Книга Воскресение в Третьем Риме - Владимир Микушевич
Шрифт:
Интервал:
Закладка:
Свою песнь песней новый Платон пропел не кому иному, как Аделаиде. В эти годы Чудотворцев переживает вершину своей жизни. (В 1916 году ему исполнилось сорок лет.) Балеты, исполнявшиеся Аделаидой для избранных, были сплошной хореографической песнью песней. Эти балеты завораживали, но и ужасали зрителей своей откровенностью. Они были навеяны, внушены, проникнуты Чудотворцевым. Аделаида одновременно танцевала его объяснения в любви и свой ответ. Говорили, что это танцы взаимности, но не было нужды ни в объяснении, ни в ответе: на сцене совершалось воспетое Чудотворцевым соитие энергий, когда танцевало тело, духом которого был он. Это было настолько откровенно, что о балерине и немолодом философе, переживающем при зрителях свою философию танца, не могли не говорить в обеих столицах. Ни для кого не было тайной, что в этом ослепительном соитии так или иначе участвовал Распутин.

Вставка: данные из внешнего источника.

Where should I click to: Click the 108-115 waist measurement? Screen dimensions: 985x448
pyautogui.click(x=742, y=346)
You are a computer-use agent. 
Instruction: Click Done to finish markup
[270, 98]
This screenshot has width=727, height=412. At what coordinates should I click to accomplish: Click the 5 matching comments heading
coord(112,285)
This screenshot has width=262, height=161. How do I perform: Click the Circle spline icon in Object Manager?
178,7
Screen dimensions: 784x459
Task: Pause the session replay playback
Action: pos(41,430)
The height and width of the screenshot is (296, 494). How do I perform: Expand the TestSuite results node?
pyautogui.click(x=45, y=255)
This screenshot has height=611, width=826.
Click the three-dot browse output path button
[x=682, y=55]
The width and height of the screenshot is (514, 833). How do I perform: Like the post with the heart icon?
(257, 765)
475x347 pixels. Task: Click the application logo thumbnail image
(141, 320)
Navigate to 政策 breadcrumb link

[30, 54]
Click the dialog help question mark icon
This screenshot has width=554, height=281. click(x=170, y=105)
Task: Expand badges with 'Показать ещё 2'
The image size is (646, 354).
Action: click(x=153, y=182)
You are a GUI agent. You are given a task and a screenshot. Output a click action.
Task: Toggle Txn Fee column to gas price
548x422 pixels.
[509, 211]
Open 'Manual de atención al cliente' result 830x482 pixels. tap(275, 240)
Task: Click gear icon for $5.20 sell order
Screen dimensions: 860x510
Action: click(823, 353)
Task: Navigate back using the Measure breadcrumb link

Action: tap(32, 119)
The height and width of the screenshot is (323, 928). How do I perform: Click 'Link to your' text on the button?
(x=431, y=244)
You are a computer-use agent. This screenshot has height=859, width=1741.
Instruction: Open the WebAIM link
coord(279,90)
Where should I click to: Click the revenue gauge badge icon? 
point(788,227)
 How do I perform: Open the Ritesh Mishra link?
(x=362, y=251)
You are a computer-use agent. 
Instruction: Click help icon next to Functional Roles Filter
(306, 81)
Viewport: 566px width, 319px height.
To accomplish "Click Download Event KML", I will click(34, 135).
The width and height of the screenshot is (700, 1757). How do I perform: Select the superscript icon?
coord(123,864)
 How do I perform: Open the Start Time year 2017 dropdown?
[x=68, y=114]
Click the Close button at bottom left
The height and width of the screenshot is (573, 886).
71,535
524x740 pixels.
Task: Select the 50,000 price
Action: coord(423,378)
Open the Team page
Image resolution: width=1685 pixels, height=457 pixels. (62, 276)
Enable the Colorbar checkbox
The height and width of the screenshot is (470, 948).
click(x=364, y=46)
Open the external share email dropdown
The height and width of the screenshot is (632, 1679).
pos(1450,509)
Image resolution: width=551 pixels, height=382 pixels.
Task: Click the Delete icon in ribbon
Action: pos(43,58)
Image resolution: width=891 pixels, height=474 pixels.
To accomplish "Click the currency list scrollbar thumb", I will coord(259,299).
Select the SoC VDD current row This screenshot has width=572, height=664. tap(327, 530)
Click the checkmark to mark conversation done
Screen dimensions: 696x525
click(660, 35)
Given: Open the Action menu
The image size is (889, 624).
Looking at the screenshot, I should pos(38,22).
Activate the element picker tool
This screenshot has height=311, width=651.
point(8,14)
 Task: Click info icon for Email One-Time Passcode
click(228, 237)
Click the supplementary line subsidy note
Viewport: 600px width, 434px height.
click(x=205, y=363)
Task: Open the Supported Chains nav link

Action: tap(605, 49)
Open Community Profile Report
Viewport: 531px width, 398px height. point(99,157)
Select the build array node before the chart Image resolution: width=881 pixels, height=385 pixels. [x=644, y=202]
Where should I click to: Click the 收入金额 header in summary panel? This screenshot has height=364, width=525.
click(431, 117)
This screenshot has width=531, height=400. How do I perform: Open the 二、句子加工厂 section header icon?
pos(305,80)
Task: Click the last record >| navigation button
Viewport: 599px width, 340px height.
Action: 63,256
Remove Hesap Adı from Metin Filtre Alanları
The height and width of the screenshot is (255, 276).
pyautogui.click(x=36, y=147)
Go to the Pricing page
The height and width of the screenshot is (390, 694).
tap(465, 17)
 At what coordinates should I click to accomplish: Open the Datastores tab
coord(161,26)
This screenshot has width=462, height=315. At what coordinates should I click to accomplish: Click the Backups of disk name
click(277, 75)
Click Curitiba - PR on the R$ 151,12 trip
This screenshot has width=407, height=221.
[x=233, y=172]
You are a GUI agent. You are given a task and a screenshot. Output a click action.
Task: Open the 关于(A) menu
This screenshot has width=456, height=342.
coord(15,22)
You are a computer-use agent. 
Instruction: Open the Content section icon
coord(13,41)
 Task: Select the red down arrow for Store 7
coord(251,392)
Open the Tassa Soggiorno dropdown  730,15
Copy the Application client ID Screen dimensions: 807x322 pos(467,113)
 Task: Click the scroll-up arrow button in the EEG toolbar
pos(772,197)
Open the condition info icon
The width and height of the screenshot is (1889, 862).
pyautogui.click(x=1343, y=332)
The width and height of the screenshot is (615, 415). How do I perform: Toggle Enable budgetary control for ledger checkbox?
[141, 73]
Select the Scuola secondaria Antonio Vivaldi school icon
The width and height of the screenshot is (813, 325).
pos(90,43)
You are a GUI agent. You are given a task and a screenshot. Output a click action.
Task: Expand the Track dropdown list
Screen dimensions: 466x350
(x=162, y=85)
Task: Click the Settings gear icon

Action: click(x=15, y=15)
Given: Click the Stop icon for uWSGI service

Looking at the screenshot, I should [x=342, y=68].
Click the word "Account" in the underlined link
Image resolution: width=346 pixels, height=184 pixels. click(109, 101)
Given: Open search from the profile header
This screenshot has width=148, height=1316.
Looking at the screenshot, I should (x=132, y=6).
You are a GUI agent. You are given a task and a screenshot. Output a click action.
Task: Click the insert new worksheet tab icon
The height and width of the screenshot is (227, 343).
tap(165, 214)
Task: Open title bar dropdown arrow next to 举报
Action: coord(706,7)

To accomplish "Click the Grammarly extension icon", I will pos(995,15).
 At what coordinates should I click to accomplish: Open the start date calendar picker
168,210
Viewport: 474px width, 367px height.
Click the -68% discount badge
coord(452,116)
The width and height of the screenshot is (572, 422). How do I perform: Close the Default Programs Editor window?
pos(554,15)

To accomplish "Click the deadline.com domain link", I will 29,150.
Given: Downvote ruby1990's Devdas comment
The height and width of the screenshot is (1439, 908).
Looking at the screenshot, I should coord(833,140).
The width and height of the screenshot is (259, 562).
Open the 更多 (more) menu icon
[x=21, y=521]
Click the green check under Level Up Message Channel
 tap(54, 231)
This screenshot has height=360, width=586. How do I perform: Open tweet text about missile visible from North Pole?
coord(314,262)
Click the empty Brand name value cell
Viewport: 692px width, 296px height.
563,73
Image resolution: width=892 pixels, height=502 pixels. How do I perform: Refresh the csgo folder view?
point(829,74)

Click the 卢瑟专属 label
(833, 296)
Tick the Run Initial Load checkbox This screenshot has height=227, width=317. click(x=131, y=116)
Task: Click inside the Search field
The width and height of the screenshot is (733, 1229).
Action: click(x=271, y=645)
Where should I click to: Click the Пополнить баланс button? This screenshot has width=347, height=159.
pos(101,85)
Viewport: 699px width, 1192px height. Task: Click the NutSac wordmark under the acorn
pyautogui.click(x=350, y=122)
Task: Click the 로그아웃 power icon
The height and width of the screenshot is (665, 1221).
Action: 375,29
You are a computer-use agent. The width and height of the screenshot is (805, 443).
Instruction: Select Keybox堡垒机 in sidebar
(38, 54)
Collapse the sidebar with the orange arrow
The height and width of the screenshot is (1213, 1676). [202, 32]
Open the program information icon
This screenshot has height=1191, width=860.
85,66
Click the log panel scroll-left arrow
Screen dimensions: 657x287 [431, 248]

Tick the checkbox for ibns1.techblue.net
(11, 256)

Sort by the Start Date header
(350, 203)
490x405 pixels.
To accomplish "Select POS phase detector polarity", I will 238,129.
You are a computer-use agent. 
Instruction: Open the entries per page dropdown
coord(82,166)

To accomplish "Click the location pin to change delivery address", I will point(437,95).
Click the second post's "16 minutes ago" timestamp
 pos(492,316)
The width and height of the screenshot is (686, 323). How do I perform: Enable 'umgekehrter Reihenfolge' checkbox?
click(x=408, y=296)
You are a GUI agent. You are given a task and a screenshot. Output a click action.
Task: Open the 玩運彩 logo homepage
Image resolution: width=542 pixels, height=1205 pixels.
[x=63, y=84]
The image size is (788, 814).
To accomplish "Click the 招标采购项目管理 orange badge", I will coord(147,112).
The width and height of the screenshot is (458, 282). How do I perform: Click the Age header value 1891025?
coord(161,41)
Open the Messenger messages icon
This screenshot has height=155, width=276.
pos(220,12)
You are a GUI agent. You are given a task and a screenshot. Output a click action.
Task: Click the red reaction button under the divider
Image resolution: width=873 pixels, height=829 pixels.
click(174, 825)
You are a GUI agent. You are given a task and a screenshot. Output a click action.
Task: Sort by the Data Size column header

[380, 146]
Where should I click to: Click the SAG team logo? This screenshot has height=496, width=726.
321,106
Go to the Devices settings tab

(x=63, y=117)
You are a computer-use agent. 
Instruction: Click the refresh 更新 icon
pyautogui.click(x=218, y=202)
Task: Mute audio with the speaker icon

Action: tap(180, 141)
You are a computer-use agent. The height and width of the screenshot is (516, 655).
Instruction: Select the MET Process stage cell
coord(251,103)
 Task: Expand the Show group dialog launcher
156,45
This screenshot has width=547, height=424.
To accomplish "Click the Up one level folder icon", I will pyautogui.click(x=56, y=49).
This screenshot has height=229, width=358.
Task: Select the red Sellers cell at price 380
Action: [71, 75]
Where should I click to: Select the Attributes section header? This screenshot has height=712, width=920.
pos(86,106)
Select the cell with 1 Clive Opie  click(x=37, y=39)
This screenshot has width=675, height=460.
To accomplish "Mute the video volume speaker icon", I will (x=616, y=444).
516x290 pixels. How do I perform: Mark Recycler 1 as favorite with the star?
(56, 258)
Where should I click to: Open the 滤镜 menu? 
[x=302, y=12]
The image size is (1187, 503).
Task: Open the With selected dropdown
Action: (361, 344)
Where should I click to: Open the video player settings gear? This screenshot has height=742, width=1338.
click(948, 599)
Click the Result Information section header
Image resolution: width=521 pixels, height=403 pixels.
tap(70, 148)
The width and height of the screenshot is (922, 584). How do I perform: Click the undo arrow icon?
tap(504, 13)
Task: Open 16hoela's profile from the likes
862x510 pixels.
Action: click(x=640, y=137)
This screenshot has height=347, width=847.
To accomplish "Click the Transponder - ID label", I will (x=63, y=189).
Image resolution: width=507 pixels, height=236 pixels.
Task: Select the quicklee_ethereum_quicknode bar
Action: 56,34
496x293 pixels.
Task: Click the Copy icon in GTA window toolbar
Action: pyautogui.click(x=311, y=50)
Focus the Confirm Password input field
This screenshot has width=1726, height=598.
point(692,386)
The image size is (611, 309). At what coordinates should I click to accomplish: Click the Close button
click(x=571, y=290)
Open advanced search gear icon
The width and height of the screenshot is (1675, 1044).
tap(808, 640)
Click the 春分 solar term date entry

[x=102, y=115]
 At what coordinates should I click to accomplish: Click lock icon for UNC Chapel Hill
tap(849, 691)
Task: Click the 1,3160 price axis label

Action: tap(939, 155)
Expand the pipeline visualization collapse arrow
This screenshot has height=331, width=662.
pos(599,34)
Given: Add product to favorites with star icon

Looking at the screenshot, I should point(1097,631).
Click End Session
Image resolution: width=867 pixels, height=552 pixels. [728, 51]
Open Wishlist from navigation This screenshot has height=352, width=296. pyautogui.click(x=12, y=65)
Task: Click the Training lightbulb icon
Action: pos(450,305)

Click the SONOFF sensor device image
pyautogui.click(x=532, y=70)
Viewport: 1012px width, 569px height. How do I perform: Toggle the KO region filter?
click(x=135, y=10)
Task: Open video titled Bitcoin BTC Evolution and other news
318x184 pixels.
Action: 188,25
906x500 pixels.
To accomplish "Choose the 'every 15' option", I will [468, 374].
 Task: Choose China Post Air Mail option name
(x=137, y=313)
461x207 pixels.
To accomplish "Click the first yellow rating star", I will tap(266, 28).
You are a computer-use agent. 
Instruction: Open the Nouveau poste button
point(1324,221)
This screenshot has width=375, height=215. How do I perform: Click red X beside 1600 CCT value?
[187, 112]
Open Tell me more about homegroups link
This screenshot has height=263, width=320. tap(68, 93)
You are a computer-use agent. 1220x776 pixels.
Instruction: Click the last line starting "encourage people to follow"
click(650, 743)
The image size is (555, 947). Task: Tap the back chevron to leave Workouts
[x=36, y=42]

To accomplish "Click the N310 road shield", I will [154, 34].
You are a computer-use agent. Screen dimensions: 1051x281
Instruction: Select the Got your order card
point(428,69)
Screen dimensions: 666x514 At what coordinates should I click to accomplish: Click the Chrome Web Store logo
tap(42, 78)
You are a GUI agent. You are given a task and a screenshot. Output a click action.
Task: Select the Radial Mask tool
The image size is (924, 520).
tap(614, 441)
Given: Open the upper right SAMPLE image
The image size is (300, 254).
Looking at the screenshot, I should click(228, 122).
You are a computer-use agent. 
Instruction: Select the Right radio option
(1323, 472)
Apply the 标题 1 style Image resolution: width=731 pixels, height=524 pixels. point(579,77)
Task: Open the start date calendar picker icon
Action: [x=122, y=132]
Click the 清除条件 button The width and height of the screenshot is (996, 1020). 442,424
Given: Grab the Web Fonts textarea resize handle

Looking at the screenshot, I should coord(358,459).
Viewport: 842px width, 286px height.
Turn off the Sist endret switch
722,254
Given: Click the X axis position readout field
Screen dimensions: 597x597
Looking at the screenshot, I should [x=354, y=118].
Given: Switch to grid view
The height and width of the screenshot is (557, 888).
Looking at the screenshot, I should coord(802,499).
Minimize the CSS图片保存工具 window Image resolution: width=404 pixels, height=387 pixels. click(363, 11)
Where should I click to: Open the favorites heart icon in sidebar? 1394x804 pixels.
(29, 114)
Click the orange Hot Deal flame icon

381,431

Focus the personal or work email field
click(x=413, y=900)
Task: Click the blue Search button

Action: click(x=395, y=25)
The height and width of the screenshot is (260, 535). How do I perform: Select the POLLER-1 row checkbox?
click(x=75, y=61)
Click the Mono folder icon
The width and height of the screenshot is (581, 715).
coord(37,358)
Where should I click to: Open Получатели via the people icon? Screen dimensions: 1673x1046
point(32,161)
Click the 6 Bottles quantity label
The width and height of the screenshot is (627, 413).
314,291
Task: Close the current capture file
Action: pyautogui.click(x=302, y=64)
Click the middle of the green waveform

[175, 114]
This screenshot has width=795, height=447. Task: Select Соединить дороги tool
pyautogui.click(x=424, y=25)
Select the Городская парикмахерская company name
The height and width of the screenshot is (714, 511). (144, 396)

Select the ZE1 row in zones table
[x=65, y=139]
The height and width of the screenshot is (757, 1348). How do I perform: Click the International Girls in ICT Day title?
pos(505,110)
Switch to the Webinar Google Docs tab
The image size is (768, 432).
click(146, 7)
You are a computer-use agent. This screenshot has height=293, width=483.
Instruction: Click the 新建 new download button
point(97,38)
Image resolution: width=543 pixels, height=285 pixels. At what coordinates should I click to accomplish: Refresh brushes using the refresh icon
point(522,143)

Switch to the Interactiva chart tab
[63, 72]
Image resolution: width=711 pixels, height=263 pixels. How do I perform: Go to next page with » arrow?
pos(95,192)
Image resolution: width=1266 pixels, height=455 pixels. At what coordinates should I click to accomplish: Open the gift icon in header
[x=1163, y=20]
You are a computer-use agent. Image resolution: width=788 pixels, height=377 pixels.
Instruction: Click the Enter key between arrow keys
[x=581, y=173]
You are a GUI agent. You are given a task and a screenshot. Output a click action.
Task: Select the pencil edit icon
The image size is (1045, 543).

Говорили, что Распутин и Чудотворцев делят Аделаиду, пользуясь ею совместно, но высказывалось и предположение, будто оба разыграли ее в орлянку, и танцовщица досталась Чудотворцеву Впрочем, трудно представить себе, чтобы Аделаида позволила собой играть, не говоря уже о том, чтобы так себя разыгрывать, но нет сомнений, что Распутин венчал этот мистический брак и под его водительством они перешли заветную черту в своей близости. Их роман, слегка перефразируя Блока, называли звездной бурей. Стоило Аделаиде некоторое время не появиться на сцене, как начинались игривые перешептывания о ее беременности, распространявшиеся, правда, в самом узком кругу, а в более широких кругах Аделаиде приписывали совсем другое, связанное с Марфой Бортниковой. Впрочем, балеты Аделаиды все чаще называли балетами Аделаиды – Чудотворцева, а то и Аделаиды Чудотворцевой, чтобы при этом тем красноречивее осечься и тут же попросить извинения за оговорку. А балеты становились все более утонченно-страстными, все более сверхчувственными, но что-то нарушилось в них, как только убили Распутина.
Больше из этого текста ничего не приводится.